Haberler > Akaryakıt Başlıkları
“Bu ülke hepimizin ülkesi ve gücümüzü aldığımız bu güzel ülkeye sahip çıkmak da hepimizin görevidir” Güncelleme :26.02.2014 Türkiye’nin ilk özel vakfı olarak 45 yıl önce kurulan Vehbi Koç Vakfı tarafından, insanların yaşam kalitesinin artırılmasına katkıda bulunan kişi ve kurumları teşvik etmek amacıyla her yıl sırasıyla kültür, eğitim ve sağlık alanlarında verilen “Vehbi Koç Ödülü”ne, bu yıl kültür alanında Prof. Dr. Zeynep Çelik layık görüldü. New Jersey Institute of Technology’nin Mimarlık ve Tasarım Fakültesi’nde öğretim görevlisi olan Prof. Dr. Zeynep Çelik, Osmanlı kent ve kültür mimarisini, Osmanlı’da şehir tarihini inceleyen ilk kadın tarihçiler arasında yer alıyor. Koç Holding Yönetim Kurulu Başkanı Mustafa V. Koç, ödül töreninde yaptığı konuşmada, Prof. Dr. Zeynep Çelik’in çalışmalarıyla Osmanlı tarihçiliğinde çığır açtığını söyledi.
◇ ◇ ◇
Verilen Görev 1 -> Vehbi Koç Ödülü haberinde "Haberler > Akaryakıt" sözlerinden başlayarak "çığır açtığını söyledi." sözleri de dahil olmak üzere uzanan bölümü olduğu gibi yazıya geçirin.
Verilen Görev 2 -> Vehbi Koç Ödülü haberini iki cümleyle özetleyin.
Bu malzeme başka bir kaynaktan alınmıştır.

Veri Bloğu ->
◇ ◇ ◇
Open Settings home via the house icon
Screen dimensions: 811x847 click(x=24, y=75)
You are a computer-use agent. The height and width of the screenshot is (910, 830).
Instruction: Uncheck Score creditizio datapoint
◇ ◇ ◇
Problemin Çözümü 1 ->
Haberler > Akaryakıt Başlıkları
“Bu ülke hepimizin ülkesi ve gücümüzü aldığımız bu güzel ülkeye sahip çıkmak da hepimizin görevidir” Güncelleme :26.02.2014 Türkiye’nin ilk özel vakfı olarak 45 yıl önce kurulan Vehbi Koç Vakfı tarafından, insanların yaşam kalitesinin artırılmasına katkıda bulunan kişi ve kurumları teşvik etmek amacıyla her yıl sırasıyla kültür, eğitim ve sağlık alanlarında verilen “Vehbi Koç Ödülü”ne, bu yıl kültür alanında Prof. Dr. Zeynep Çelik layık görüldü. New Jersey Institute of Technology’nin Mimarlık ve Tasarım Fakültesi’nde öğretim görevlisi olan Prof. Dr. Zeynep Çelik, Osmanlı kent ve kültür mimarisini, Osmanlı’da şehir tarihini inceleyen ilk kadın tarihçiler arasında yer alıyor. Koç Holding Yönetim Kurulu Başkanı Mustafa V. Koç, ödül töreninde yaptığı konuşmada, Prof. Dr. Zeynep Çelik’in çalışmalarıyla Osmanlı tarihçiliğinde çığır açtığını söyledi.

Problemin Çözümü 2 -> Vehbi Koç Vakfı'nın her yıl sırasıyla kültür, eğitim ve sağlık alanlarında verdiği Vehbi Koç Ödülü'ne bu yıl kültür alanında Prof. Dr. Zeynep Çelik layık görüldü. New Jersey Institute of Technology'de öğretim görevlisi olan Çelik, Osmanlı'da şehir tarihini inceleyen ilk kadın tarihçiler arasında yer alıyor ve Mustafa V. Koç, onun çalışmalarıyla Osmanlı tarihçiliğinde çığır açtığını söyledi.